## DOCUMENT TEXT:
== Segment start ==

September 16, 2012

A Floridian's response to Ecoporn

I am a Floridian. Between the campaigns for returning the Everglades to their pre-Disney state, to county-based efforts to limit storm drain runoff, to the issue occupying most of Welling's piece, protection of the Florida Panther, I have been living with conservation efforts since elementary school. Living in a cable-less household until high school, my family spent our evenings watching more wholesome television, usually PBS wildlife specials. My credit union was represented by the Florida Panther and every month, they had a new trading card featuring an endangered species to hand out to children who deposited into their savings accounts. My mother has an annual pass to our county's zoo which is supposed to help conservation projects.

After reading Welling's Ecoporn, though, I just feel confused and lied to, something I wasn't expecting to feel from this reading.

Welling says that "[e]copornography is a type of contemporary visual discourse made up of highly idealized, anthropomorphized views of landscapes and nonhuman animals... It traffics in pictorial versions of the same land-as-woman tropes that... have done much to authorize the genocidal oppression of native peoples and the colonialization of their lands by European settlers and the nonhumananimals, plants, and diseases they have brough with them... ecoporn places the viewer in the role of "male surveyor," the all-seeing male subject to Nature's unseeing, aestheticized female object... ecoporn is pornographic because, to a disturbing degree, it has been moving in recent years beyond... flesh-colored landscapes and big cats captured in the seductive poses of Playboy models,... to a truly hardcore obsession with explicit sexuality and violent death..." (57-59)

According to Welling, Steve Irwin made ecopornography. Pictures of the Grand Canyon are ecopornography. A photograph of a beautiful, healthy Florida Panther staring at the camera is ecopornography. Basically, all the nature I was exposed to in my "wholesome" childhood is ecopornography.

You can't merely label something as ecopornography, either; it has implications. Ecopornography is responsible for disrupting habitats, abusing wild animals, misrepresenting ecosystems, putting nature in a male-dominant, female-subservient relationship, and displaying explicit material on the same level of human heterosexual pornography. So by participating as a mindless consumer, I am supporting and encouraging these practices.

== Segment end ==

## LISTED ENTRIES:
== Segment start ==

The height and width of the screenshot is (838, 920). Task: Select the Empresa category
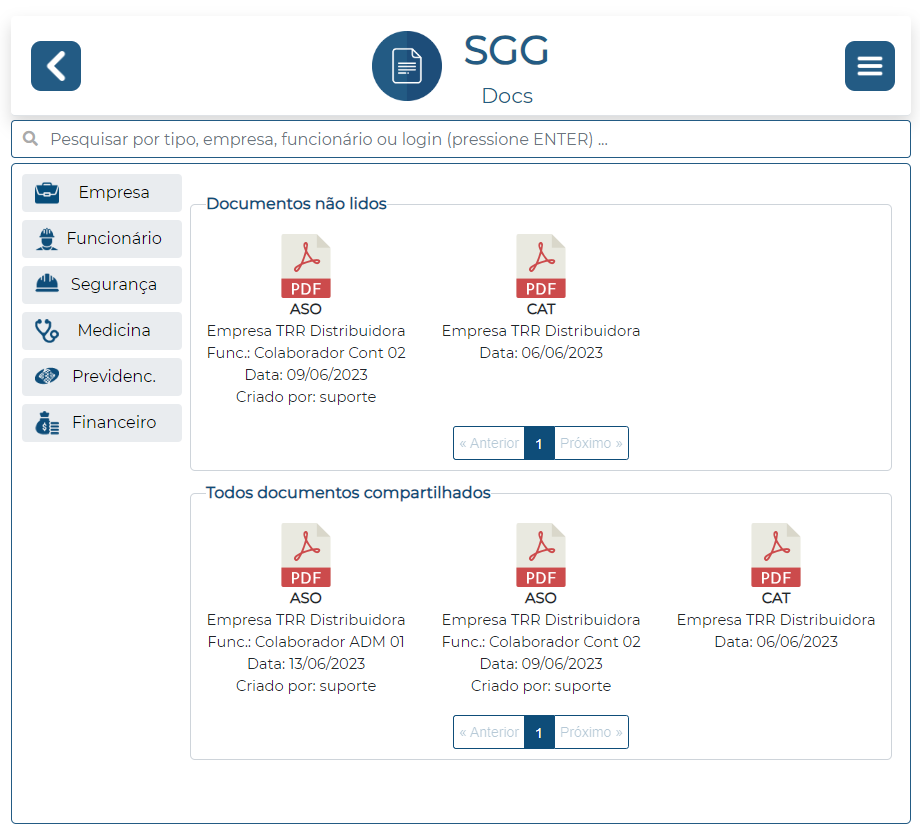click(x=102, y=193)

== Segment end ==
== Segment start ==

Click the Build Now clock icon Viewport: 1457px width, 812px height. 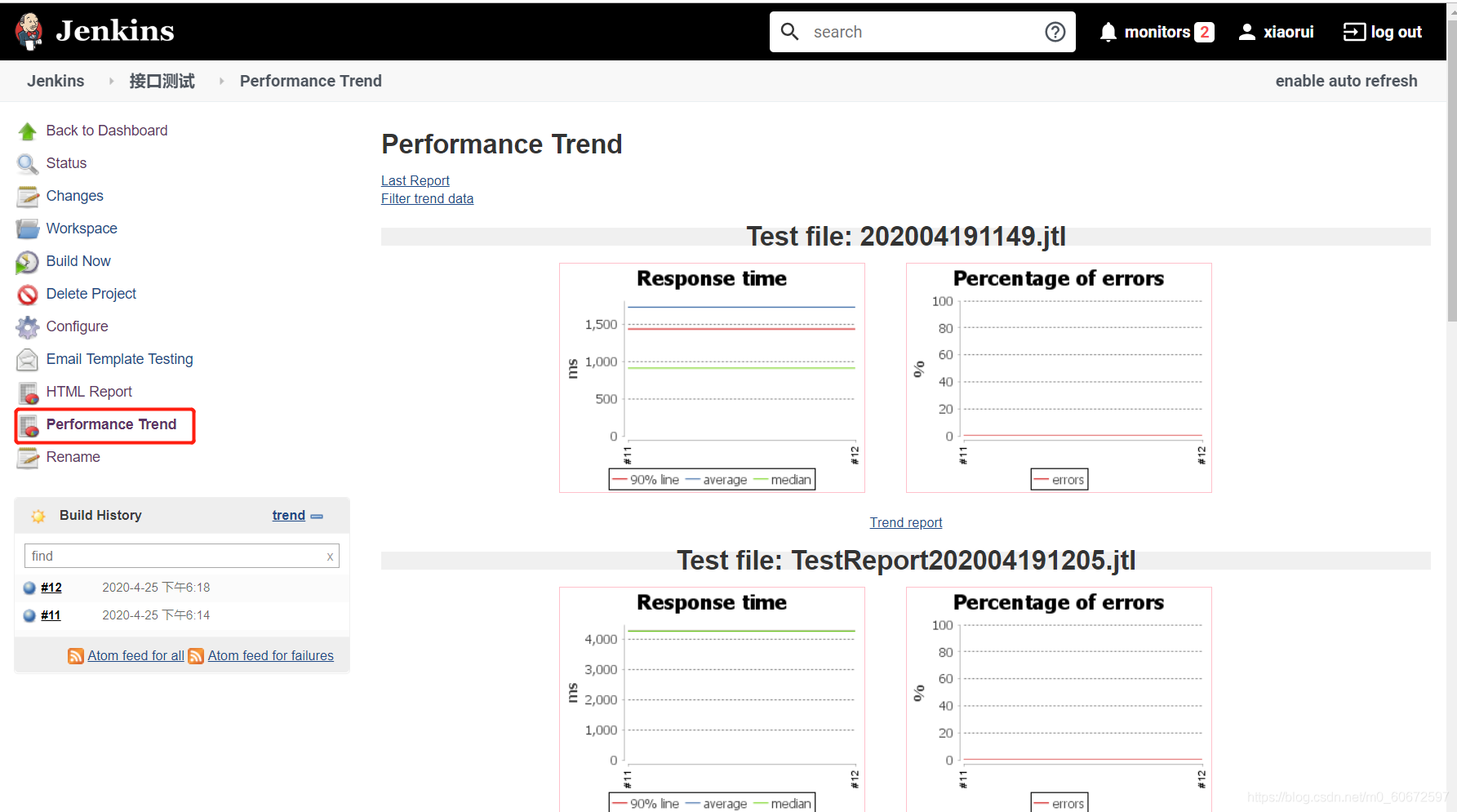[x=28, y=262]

== Segment end ==

## YOUR OBJECTIVE:
Answer these questions from the post on ecoporn:
1. Which animal represented the writer's credit union?
2. What does the writer's mother hold an annual pass to?
3. According to the quoted passage from Welling, what role does ecoporn place the viewer in?

## EXPECTED ANSWER:
1. The Florida Panther
2. The county's zoo
3. The role of "male surveyor"